7b) Internal control request envelope

All follow-up operation control requests publish a runtime-owned envelope to <subject>.control.

type OperationControlRequest =
  | {
    action: "get";
    operationId: string;
  }
  | {
    action: "wait";
    operationId: string;
    includeProgress?: boolean;
  }
  | {
    action: "watch";
    operationId: string;
  }
  | {
    action: "cancel";
    operationId: string;
  }
  | {
    action: "signal";
    operationId: string;
    signal: string;
    input?: JsonValue;
  };

Rules:

  • operationId is always required for control requests
  • signal is the contract-declared signal name for action: "signal"
  • input is validated against the matching signal descriptor’s input schema; rejected signals are not persisted
  • the public runtime owns this envelope; user code never constructs it directly
  • every control request MUST be authenticated and authorization-checked against the referenced operation id

7c) Internal control response frames

get, wait, watch, cancel, and signal all respond with standardized internal frames on the validated caller reply subject.

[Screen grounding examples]
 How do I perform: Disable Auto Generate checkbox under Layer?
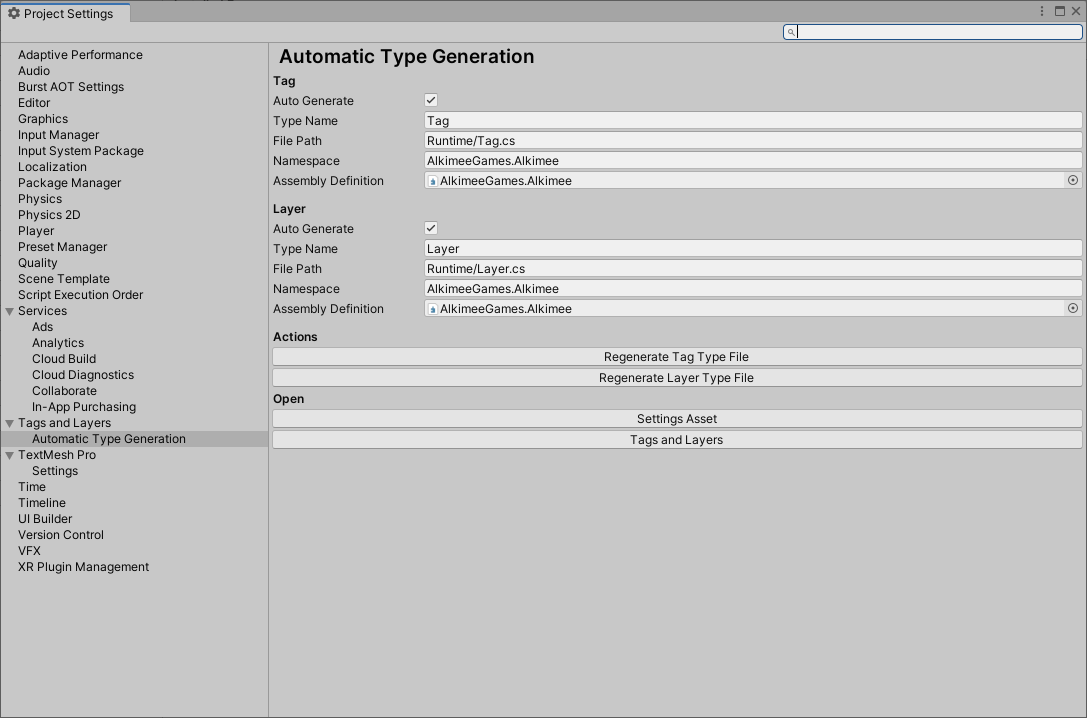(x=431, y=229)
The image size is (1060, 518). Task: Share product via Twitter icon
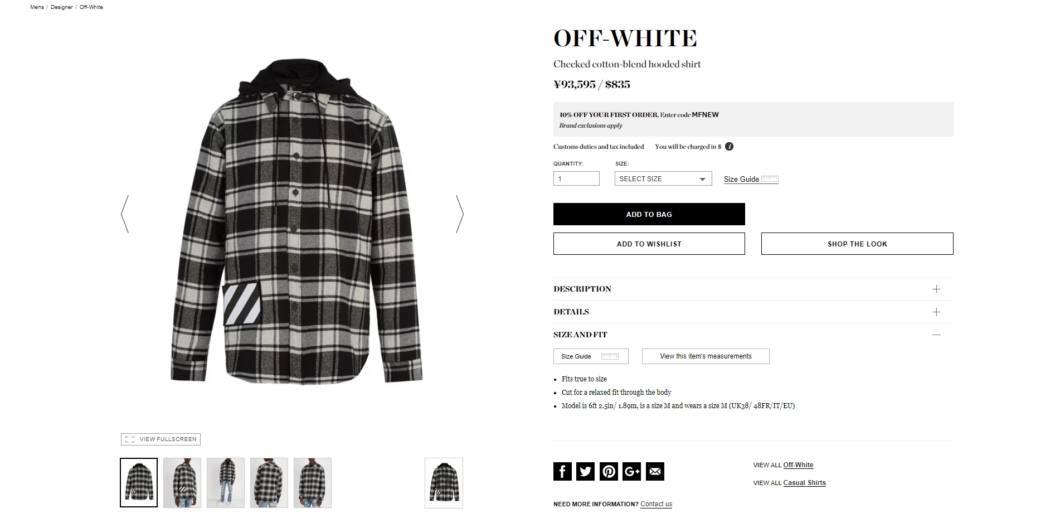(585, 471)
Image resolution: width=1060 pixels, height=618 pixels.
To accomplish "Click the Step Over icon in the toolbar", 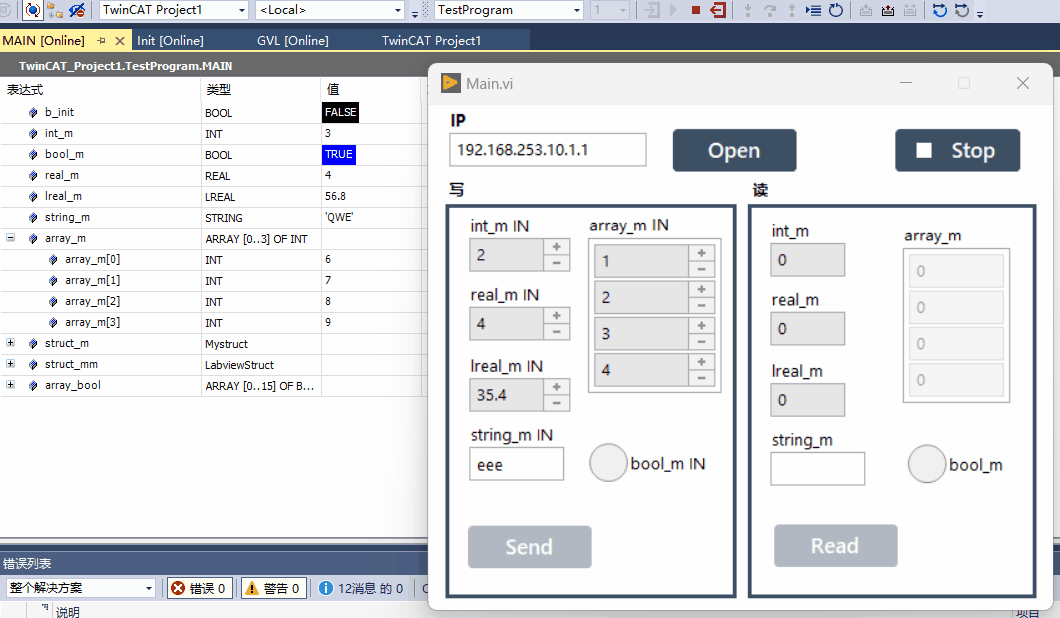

# Short exercise A
In the control envelope text, translate this sentence into Spanish, leaving the code terms unchanged: "get, wait, watch, cancel, and signal all respond with standardized internal frames on the validated caller reply subject."
# Short exercise B
According to the control envelope text, what happens to rejected signals?

# Complete output A
get, wait, watch, cancel y signal responden todos con tramas internas estandarizadas en el asunto de respuesta validado del llamante.

# Complete output B
Rejected signals are not persisted.